Mehr Licht !

Plus de lumière ! Caractéristique de notre modernité philosophiquement dépendante du tout est là et rien que là, la postérité n’a retenu de cette célèbre exclamation de Goethe à son dernier souffle qu’une demande qu’on lui ouvre la fenêtre pour mieux voir la lumière du jour, ou alors, autre interprétation plus symbolique, un regret de n’avoir pu bénéficier ou faire bénéficier de plus de savoir. Qu’un moment aussi décisif pour une ultime pensée et parole puisse relever d’une sorte de souci domestique, ou alors d’un remords récapitulatif plutôt abstrait en la circonstance, pourrait pourtant facilement laisser place à la révélation de ce qu’il voyait, tout simplement, et dont il témoigne à ce moment-là.

Ne pas même y penser permet, à ce qu’il apparaît, de contourner la compréhension la plus évidente, celle qui requiert un état d’esprit différent, regardant résolument devant soi. Regard et évidence dont témoignent par ailleurs de très nombreux expérimentateurs de mort imminente qui en sont revenus, et qui nous l’expliquent avec la plus manifeste concordance. Pour que chacun puisse s’imaginer la chose, il lui faut donc concevoir cet instant autrement que comme nécessairement tourné vers le passé, et le traduire au contraire par une aspiration à ce qui vient.

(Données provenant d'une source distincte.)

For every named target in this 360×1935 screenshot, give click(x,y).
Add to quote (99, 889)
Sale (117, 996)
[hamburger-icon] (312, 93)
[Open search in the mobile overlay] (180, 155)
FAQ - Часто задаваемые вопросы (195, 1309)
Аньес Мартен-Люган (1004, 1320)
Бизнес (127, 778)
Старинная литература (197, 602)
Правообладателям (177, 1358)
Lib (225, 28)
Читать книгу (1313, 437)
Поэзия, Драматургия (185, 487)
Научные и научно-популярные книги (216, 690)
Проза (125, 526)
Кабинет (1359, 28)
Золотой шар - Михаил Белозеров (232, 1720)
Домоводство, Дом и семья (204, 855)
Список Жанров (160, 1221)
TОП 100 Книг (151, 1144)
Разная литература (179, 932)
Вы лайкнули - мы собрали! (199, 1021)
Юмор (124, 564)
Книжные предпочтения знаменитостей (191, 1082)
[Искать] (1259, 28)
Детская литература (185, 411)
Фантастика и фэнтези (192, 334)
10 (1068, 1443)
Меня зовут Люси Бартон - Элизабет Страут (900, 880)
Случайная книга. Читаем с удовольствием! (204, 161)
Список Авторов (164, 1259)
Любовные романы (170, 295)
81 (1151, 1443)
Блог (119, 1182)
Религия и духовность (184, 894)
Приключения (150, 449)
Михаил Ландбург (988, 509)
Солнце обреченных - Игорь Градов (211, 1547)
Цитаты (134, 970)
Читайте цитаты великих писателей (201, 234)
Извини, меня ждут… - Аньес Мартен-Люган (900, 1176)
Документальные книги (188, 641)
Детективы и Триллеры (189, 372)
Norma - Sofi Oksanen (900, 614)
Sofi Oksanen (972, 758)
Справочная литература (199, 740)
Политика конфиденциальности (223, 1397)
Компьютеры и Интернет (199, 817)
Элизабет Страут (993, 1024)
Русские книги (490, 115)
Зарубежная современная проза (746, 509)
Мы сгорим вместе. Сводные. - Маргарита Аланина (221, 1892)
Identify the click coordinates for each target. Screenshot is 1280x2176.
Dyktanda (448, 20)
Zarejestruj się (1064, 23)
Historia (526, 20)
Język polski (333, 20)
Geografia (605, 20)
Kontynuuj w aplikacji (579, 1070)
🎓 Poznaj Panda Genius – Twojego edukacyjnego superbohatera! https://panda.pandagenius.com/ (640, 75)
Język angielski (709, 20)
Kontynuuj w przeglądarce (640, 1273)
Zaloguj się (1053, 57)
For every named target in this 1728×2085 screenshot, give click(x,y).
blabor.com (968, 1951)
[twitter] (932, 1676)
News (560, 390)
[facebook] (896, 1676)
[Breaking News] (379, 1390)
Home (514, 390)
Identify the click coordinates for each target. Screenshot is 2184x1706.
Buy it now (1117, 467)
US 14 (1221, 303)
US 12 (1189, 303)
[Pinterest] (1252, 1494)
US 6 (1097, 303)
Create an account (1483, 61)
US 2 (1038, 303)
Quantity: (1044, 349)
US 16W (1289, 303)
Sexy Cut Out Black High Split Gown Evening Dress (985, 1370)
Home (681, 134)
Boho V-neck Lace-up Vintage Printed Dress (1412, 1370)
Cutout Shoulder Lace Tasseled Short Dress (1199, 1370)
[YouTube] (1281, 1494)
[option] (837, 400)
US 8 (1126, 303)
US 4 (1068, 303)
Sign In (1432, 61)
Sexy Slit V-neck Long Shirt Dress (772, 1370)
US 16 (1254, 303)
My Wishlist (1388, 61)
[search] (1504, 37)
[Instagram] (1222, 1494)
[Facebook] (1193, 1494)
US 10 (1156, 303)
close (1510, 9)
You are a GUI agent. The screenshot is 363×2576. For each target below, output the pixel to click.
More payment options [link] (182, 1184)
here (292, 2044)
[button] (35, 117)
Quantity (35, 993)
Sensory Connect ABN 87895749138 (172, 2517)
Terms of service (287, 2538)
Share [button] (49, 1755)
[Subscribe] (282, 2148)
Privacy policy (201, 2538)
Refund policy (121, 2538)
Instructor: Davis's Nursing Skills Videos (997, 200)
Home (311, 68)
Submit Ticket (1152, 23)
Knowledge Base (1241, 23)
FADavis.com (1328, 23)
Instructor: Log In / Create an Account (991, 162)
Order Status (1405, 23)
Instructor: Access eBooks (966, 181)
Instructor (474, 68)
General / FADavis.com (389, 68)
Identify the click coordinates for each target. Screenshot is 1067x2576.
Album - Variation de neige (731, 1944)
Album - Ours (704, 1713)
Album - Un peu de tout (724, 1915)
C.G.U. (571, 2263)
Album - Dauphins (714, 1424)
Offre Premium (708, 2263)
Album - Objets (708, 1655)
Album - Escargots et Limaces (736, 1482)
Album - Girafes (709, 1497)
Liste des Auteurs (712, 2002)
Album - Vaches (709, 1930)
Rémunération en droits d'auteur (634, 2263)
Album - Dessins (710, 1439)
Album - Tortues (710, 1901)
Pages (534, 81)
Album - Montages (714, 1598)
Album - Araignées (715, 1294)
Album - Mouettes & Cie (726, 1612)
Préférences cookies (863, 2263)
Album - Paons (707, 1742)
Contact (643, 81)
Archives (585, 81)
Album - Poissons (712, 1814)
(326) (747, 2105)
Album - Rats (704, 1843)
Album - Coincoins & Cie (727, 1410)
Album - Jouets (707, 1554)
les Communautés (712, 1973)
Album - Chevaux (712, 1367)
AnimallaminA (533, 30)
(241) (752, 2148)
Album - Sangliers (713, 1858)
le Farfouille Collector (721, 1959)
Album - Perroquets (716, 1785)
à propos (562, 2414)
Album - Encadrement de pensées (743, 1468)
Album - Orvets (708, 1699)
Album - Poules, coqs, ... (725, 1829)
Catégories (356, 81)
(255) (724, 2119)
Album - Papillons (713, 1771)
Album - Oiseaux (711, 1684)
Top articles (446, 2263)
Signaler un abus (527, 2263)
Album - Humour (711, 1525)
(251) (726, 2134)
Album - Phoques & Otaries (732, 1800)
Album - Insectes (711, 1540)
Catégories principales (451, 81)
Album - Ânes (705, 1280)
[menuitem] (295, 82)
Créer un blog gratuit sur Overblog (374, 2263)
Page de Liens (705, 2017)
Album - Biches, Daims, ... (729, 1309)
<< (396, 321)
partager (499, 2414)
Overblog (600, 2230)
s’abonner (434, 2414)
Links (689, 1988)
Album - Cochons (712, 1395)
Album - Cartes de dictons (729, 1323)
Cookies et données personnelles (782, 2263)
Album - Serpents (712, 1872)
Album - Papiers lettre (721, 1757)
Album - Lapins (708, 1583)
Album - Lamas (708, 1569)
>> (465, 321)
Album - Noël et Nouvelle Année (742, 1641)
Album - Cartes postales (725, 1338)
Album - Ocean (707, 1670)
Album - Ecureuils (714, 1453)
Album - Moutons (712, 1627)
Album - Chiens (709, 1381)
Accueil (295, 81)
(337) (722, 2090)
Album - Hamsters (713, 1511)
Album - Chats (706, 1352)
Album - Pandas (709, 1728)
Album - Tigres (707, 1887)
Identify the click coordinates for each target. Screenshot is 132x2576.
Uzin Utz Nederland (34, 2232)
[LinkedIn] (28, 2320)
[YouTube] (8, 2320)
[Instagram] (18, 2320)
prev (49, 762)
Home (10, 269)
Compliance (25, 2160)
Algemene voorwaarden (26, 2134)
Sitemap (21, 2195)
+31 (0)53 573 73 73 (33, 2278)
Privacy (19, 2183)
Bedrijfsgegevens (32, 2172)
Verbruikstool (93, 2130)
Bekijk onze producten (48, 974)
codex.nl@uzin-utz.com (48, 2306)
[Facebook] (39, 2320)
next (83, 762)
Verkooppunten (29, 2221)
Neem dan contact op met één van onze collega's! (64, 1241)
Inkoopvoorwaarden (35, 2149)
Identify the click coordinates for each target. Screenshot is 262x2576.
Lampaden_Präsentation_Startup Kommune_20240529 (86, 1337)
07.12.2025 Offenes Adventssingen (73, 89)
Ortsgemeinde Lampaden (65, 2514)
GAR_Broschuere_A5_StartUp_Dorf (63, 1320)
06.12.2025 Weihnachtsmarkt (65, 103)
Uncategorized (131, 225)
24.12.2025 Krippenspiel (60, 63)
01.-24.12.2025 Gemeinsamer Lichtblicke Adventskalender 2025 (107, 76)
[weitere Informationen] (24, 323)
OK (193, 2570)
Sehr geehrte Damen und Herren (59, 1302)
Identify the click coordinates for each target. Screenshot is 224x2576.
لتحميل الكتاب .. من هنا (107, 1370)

Ce n’est dans tous les cas qu’une question de point de vue dont chacun fait le choix, en toute conscience ou en toute inconscience. La mise en scène dramatique qui consiste si fréquemment à projeter ce choix sur une quelconque autorité extérieure qui nous l’imposerait vise à nous maintenir, encore et toujours, dans cette position infantile sur laquelle, hélas, il paraît difficile de trop insister.